DATASET Block Start

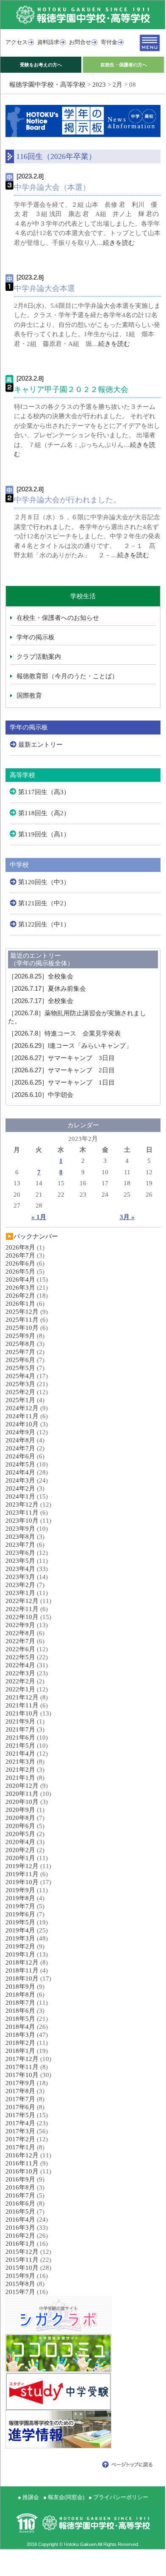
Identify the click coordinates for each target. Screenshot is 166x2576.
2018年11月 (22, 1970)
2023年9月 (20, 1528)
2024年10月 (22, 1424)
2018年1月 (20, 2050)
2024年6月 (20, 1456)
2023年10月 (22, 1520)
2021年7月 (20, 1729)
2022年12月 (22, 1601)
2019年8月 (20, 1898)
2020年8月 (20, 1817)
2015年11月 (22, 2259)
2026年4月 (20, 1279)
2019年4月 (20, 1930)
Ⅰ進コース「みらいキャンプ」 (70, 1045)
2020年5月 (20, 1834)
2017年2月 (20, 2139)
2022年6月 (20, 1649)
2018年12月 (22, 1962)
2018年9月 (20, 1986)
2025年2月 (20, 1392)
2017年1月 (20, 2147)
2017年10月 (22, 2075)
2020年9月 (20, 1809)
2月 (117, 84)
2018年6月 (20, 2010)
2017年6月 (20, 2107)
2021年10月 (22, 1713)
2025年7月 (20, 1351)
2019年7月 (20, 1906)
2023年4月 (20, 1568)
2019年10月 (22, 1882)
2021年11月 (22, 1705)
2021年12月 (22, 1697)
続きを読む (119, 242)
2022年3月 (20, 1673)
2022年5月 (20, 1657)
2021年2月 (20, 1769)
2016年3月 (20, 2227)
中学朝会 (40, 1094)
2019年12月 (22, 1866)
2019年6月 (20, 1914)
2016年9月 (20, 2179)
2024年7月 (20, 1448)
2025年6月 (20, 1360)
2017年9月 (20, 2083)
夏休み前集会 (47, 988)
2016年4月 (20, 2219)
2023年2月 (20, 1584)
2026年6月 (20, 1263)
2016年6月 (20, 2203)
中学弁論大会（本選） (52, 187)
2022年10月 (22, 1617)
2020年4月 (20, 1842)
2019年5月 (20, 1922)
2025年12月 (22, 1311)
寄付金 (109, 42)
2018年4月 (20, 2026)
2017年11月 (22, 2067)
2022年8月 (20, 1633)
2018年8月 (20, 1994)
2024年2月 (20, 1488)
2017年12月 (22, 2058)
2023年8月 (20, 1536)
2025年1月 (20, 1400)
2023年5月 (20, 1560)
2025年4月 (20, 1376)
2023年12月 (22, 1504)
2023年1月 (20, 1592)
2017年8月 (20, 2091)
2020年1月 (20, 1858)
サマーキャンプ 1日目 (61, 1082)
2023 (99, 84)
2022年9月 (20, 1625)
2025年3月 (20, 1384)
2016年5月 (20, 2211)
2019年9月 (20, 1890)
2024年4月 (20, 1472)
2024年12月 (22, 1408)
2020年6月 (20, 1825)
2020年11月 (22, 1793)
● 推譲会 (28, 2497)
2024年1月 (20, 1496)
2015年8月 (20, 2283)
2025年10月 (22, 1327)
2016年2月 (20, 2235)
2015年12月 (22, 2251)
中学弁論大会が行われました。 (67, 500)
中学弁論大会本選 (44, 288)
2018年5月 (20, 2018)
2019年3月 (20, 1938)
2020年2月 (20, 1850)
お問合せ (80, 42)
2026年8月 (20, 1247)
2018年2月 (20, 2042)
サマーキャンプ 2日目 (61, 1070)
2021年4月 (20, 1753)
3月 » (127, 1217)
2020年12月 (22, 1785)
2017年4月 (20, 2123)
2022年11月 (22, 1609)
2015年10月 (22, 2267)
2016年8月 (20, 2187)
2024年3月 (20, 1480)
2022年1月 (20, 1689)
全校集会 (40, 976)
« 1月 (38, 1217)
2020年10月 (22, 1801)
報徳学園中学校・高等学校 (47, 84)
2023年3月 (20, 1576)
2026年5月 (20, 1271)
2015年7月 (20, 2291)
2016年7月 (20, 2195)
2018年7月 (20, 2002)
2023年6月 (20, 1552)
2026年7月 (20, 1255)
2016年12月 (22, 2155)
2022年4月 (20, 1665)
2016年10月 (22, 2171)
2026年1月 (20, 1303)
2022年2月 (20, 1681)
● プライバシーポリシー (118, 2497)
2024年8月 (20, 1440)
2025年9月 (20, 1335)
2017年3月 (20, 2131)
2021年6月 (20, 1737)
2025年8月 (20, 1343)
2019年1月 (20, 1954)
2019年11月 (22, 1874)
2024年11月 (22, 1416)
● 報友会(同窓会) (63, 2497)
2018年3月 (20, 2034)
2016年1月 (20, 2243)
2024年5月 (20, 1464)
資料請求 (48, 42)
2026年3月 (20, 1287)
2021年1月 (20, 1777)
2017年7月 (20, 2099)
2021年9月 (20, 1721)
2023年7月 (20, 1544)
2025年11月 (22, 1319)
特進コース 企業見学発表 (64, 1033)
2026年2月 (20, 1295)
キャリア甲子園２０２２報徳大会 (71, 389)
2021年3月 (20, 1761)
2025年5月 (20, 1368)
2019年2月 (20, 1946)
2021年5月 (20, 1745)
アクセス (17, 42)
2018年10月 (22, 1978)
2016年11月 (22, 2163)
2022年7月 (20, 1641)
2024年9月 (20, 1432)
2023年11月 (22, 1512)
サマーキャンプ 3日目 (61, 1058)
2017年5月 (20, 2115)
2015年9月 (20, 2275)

DATASET Block End

Starting at the line that holds "2020年11月 (22, 1793)", retype each line exactly through the end of the entries, both ends included.

- [WRITTEN ANSWER]
2020年11月 (22, 1793)
● 推譲会 (28, 2497)
2024年1月 (20, 1496)
2015年8月 (20, 2283)
2025年10月 (22, 1327)
2016年2月 (20, 2235)
2015年12月 (22, 2251)
中学弁論大会が行われました。 (67, 500)
中学弁論大会本選 (44, 288)
2018年5月 (20, 2018)
2019年3月 (20, 1938)
2020年2月 (20, 1850)
お問合せ (80, 42)
2026年8月 (20, 1247)
2018年2月 (20, 2042)
サマーキャンプ 2日目 (61, 1070)
2021年4月 (20, 1753)
3月 » (127, 1217)
2020年12月 (22, 1785)
2017年4月 (20, 2123)
2022年11月 (22, 1609)
2015年10月 (22, 2267)
2016年8月 (20, 2187)
2024年3月 (20, 1480)
2022年1月 (20, 1689)
全校集会 (40, 976)
« 1月 (38, 1217)
2020年10月 (22, 1801)
報徳学園中学校・高等学校 (47, 84)
2023年3月 (20, 1576)
2026年5月 (20, 1271)
2015年7月 (20, 2291)
2016年7月 (20, 2195)
2018年7月 (20, 2002)
2023年6月 (20, 1552)
2026年7月 (20, 1255)
2016年12月 (22, 2155)
2022年4月 (20, 1665)
2016年10月 (22, 2171)
2026年1月 (20, 1303)
2022年2月 (20, 1681)
● プライバシーポリシー (118, 2497)
2024年8月 (20, 1440)
2025年9月 (20, 1335)
2017年3月 (20, 2131)
2021年6月 (20, 1737)
2025年8月 (20, 1343)
2019年1月 (20, 1954)
2019年11月 (22, 1874)
2024年11月 (22, 1416)
● 報友会(同窓会) (63, 2497)
2018年3月 (20, 2034)
2016年1月 (20, 2243)
2024年5月 (20, 1464)
資料請求 (48, 42)
2026年3月 (20, 1287)
2021年1月 (20, 1777)
2017年7月 (20, 2099)
2021年9月 (20, 1721)
2023年7月 (20, 1544)
2025年11月 (22, 1319)
特進コース 企業見学発表 (64, 1033)
2026年2月 (20, 1295)
キャリア甲子園２０２２報徳大会 (71, 389)
2021年3月 (20, 1761)
2025年5月 (20, 1368)
2019年2月 (20, 1946)
2021年5月 (20, 1745)
アクセス (17, 42)
2018年10月 (22, 1978)
2016年11月 (22, 2163)
2022年7月 (20, 1641)
2024年9月 (20, 1432)
2023年11月 (22, 1512)
サマーキャンプ 3日目 (61, 1058)
2017年5月 (20, 2115)
2015年9月 (20, 2275)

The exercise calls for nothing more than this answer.